I wrote a post on the Robert Morales/Kyle Baker “Truth” a little bit back, and both Conseula Francis and Qiana Whitted felt my take on the story’s ending was too positive. I thought I’d highlight their comments here.
 
Conseula Francis:

I don’t know if I buy that America is being assimilated into Bradley. White Cap, as a symbol and as an individual white guy, is being salvaged in those last images. Because Steve Rogers, in uniform, continues to be such a decent guy and is innocent of all the bad shit that happened to Isaiah, and because the threat of Isaiah ever competing to wear the uniform is removed, all can be well at the end of this book. I think the first six issues of this book are Isaiah’s and the last issue is Steve’s. This is a happy ending for Steve, for whiteness, for America–“we acknowledge the sin, so we are absolved of it” this conclusion seems to be saying. And that’s because in 616 continuity Steve matters, not Isaiah. Whiteness matters, is central. Blackness is something we can acknowledge as long as it doesn’t contaminate. Imagine where this story might go in continuity if it got connected to the jailhouse experiments that gave Luke Cage is powers, or to the European colonizing efforts that Wakanda managed to fight off, if Miles Morales got to explain how being a super-powered mutant is not, in fact, just like being black.
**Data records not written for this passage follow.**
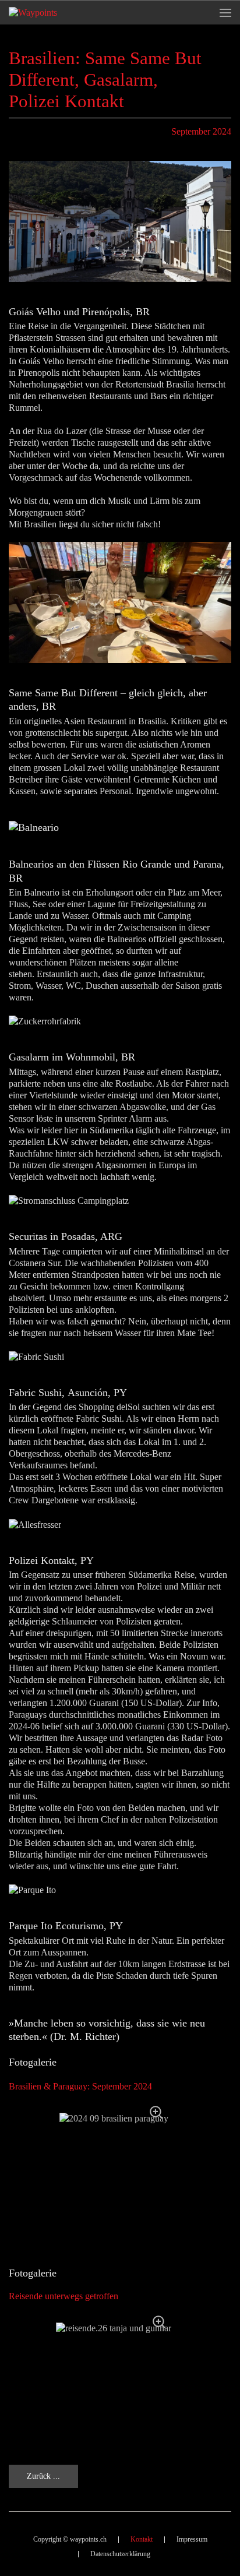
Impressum (192, 2539)
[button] (225, 12)
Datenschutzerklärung (120, 2554)
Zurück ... (43, 2476)
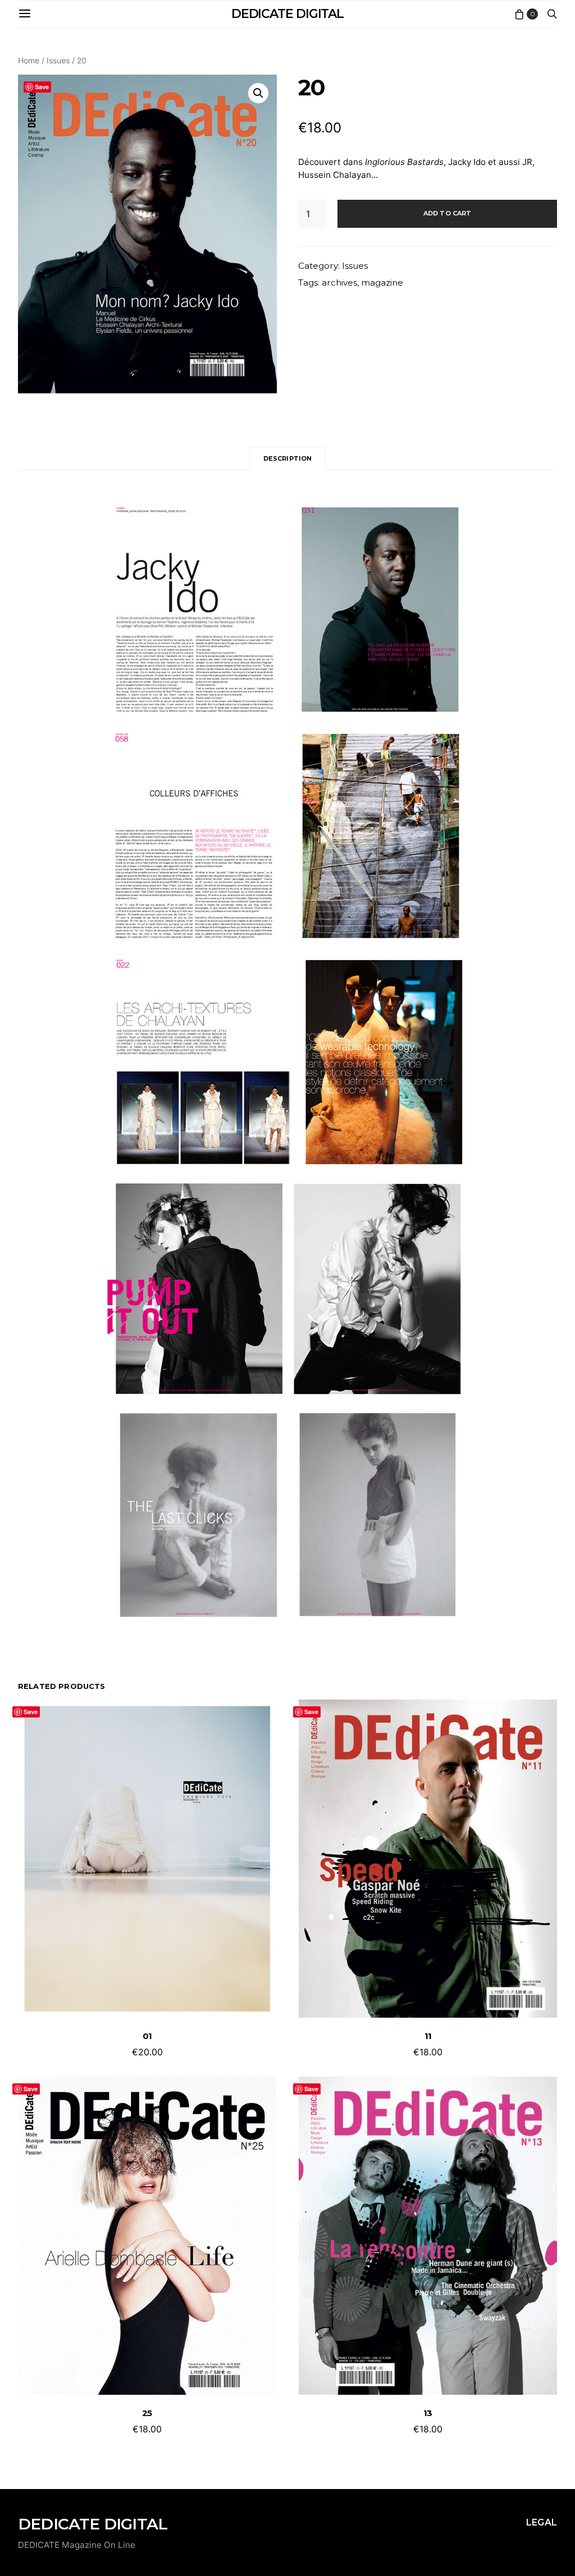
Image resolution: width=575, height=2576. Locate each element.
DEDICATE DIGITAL (287, 13)
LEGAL (541, 2522)
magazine (382, 282)
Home (28, 60)
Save (42, 86)
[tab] (287, 459)
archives (339, 282)
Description (287, 458)
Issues (58, 60)
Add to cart (447, 213)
Reading back over this, it sounds like I don’t like this book, which is not true at all. I like it a lot. The ending, though, feels like such a betrayal of the rest of the story.
 
Qiana Whitted:

Much like Conseula, I felt like the ending was a betrayal of the rest of the story. I remember reading it when it came out and turning back at the cover page of the last issue because I wasn’t even sure it was the same writer. I also thought that part of the story’s value and potential had a lot to do with the way Bradley’s experience encouraged us to re-read the silences in the early Golden Age superhero comics. The idea that people like Bradley and his fellow soldiers – whether they existed in the official continuity or not – had always been there and never acknowledged was in itself quite powerful. I think I would have even been okay with symbolic resonance of Bradley’s state of mind in the conclusion if Rogers had not appeared to “set things right.” And I mean, I can appreciate the warm fuzzies of the wall of photos, but wouldn’t it have been awesome to see Bradley pictured alongside his fictional peers? Other superheroes? (Not just Rogers?) Would that have been a even bigger risk? That’s why I see this as a missed opportunity.